** Exercise brief **
Will you give every entry again exactly as it stands?

Collected data
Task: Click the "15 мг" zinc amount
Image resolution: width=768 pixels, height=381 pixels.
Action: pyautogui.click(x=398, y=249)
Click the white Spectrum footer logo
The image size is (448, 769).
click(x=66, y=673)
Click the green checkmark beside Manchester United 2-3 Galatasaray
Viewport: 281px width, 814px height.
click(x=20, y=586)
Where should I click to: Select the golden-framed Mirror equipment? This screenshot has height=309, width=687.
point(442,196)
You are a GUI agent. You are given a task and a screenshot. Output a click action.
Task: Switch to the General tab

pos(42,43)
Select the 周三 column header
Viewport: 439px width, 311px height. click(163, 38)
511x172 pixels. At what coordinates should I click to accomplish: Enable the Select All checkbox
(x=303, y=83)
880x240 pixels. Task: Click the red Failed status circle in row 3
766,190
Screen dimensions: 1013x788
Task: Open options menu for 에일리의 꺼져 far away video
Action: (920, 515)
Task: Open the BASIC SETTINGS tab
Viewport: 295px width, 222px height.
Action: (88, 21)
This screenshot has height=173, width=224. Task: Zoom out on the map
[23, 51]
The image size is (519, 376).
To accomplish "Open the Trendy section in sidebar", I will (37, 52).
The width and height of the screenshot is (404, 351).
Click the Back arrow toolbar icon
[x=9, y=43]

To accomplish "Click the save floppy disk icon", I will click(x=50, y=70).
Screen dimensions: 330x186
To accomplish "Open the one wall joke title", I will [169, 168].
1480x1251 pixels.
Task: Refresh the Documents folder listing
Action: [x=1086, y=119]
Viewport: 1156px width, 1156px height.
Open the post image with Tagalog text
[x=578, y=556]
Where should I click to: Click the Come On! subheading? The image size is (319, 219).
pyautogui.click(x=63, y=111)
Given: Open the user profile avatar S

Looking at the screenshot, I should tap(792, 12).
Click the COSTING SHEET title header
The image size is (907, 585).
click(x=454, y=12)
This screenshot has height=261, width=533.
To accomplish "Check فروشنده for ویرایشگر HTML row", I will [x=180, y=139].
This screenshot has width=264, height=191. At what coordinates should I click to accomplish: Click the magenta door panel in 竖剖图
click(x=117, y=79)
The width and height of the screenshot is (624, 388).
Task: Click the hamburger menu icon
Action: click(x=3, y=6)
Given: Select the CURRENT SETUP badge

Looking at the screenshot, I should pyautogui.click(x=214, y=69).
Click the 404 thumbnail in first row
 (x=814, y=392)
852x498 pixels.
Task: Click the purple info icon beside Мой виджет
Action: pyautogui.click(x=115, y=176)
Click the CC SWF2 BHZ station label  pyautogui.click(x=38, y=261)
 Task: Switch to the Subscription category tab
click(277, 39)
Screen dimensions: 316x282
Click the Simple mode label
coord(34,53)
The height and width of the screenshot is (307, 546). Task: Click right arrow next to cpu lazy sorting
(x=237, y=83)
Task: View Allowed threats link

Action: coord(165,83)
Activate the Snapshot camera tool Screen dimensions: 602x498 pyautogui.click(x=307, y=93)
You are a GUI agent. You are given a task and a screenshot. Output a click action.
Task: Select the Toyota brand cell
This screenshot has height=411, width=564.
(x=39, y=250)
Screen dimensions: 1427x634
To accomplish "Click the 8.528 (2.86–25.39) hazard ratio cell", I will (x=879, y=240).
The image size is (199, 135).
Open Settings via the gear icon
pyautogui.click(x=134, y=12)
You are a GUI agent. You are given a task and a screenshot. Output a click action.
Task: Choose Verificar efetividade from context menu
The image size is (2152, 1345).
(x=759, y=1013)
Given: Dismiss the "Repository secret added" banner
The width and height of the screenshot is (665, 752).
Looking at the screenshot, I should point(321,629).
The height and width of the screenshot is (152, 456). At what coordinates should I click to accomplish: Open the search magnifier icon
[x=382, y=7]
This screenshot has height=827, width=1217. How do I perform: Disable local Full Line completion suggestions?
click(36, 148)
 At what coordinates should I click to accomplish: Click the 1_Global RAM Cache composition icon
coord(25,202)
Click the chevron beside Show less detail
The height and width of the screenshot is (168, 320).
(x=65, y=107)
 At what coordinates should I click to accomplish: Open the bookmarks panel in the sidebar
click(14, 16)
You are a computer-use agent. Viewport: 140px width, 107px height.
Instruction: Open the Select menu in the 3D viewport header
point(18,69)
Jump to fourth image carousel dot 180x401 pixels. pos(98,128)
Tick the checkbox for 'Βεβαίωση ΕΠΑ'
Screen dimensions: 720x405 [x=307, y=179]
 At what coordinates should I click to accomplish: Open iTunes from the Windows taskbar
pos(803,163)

** Expected output **
Task: Click the "15 мг" zinc amount
Image resolution: width=768 pixels, height=381 pixels.
Action: pyautogui.click(x=398, y=249)
Click the white Spectrum footer logo
The image size is (448, 769).
click(x=66, y=673)
Click the green checkmark beside Manchester United 2-3 Galatasaray
Viewport: 281px width, 814px height.
click(x=20, y=586)
Where should I click to: Select the golden-framed Mirror equipment? This screenshot has height=309, width=687.
point(442,196)
You are a GUI agent. You are given a task and a screenshot. Output a click action.
Task: Switch to the General tab

pos(42,43)
Select the 周三 column header
Viewport: 439px width, 311px height. click(163, 38)
511x172 pixels. At what coordinates should I click to accomplish: Enable the Select All checkbox
(x=303, y=83)
880x240 pixels. Task: Click the red Failed status circle in row 3
766,190
Screen dimensions: 1013x788
Task: Open options menu for 에일리의 꺼져 far away video
Action: (920, 515)
Task: Open the BASIC SETTINGS tab
Viewport: 295px width, 222px height.
Action: (88, 21)
This screenshot has height=173, width=224. Task: Zoom out on the map
[23, 51]
The image size is (519, 376).
To accomplish "Open the Trendy section in sidebar", I will (37, 52).
The width and height of the screenshot is (404, 351).
Click the Back arrow toolbar icon
[x=9, y=43]

To accomplish "Click the save floppy disk icon", I will click(x=50, y=70).
Screen dimensions: 330x186
To accomplish "Open the one wall joke title", I will [169, 168].
1480x1251 pixels.
Task: Refresh the Documents folder listing
Action: [x=1086, y=119]
Viewport: 1156px width, 1156px height.
Open the post image with Tagalog text
[x=578, y=556]
Where should I click to: Click the Come On! subheading? The image size is (319, 219).
pyautogui.click(x=63, y=111)
Given: Open the user profile avatar S

Looking at the screenshot, I should tap(792, 12).
Click the COSTING SHEET title header
The image size is (907, 585).
click(x=454, y=12)
This screenshot has height=261, width=533.
To accomplish "Check فروشنده for ویرایشگر HTML row", I will [x=180, y=139].
This screenshot has width=264, height=191. At what coordinates should I click to accomplish: Click the magenta door panel in 竖剖图
click(x=117, y=79)
The width and height of the screenshot is (624, 388).
Task: Click the hamburger menu icon
Action: click(x=3, y=6)
Given: Select the CURRENT SETUP badge

Looking at the screenshot, I should pyautogui.click(x=214, y=69).
Click the 404 thumbnail in first row
 (x=814, y=392)
852x498 pixels.
Task: Click the purple info icon beside Мой виджет
Action: pyautogui.click(x=115, y=176)
Click the CC SWF2 BHZ station label  pyautogui.click(x=38, y=261)
 Task: Switch to the Subscription category tab
click(277, 39)
Screen dimensions: 316x282
Click the Simple mode label
coord(34,53)
The height and width of the screenshot is (307, 546). Task: Click right arrow next to cpu lazy sorting
(x=237, y=83)
Task: View Allowed threats link

Action: coord(165,83)
Activate the Snapshot camera tool Screen dimensions: 602x498 pyautogui.click(x=307, y=93)
You are a GUI agent. You are given a task and a screenshot. Output a click action.
Task: Select the Toyota brand cell
This screenshot has height=411, width=564.
(x=39, y=250)
Screen dimensions: 1427x634
To accomplish "Click the 8.528 (2.86–25.39) hazard ratio cell", I will (x=879, y=240).
The image size is (199, 135).
Open Settings via the gear icon
pyautogui.click(x=134, y=12)
You are a GUI agent. You are given a task and a screenshot. Output a click action.
Task: Choose Verificar efetividade from context menu
The image size is (2152, 1345).
(x=759, y=1013)
Given: Dismiss the "Repository secret added" banner
The width and height of the screenshot is (665, 752).
Looking at the screenshot, I should point(321,629).
The height and width of the screenshot is (152, 456). At what coordinates should I click to accomplish: Open the search magnifier icon
[x=382, y=7]
This screenshot has height=827, width=1217. How do I perform: Disable local Full Line completion suggestions?
click(36, 148)
 At what coordinates should I click to accomplish: Click the 1_Global RAM Cache composition icon
coord(25,202)
Click the chevron beside Show less detail
The height and width of the screenshot is (168, 320).
(x=65, y=107)
 At what coordinates should I click to accomplish: Open the bookmarks panel in the sidebar
click(14, 16)
You are a computer-use agent. Viewport: 140px width, 107px height.
Instruction: Open the Select menu in the 3D viewport header
point(18,69)
Jump to fourth image carousel dot 180x401 pixels. pos(98,128)
Tick the checkbox for 'Βεβαίωση ΕΠΑ'
Screen dimensions: 720x405 [x=307, y=179]
 At what coordinates should I click to accomplish: Open iTunes from the Windows taskbar
pos(803,163)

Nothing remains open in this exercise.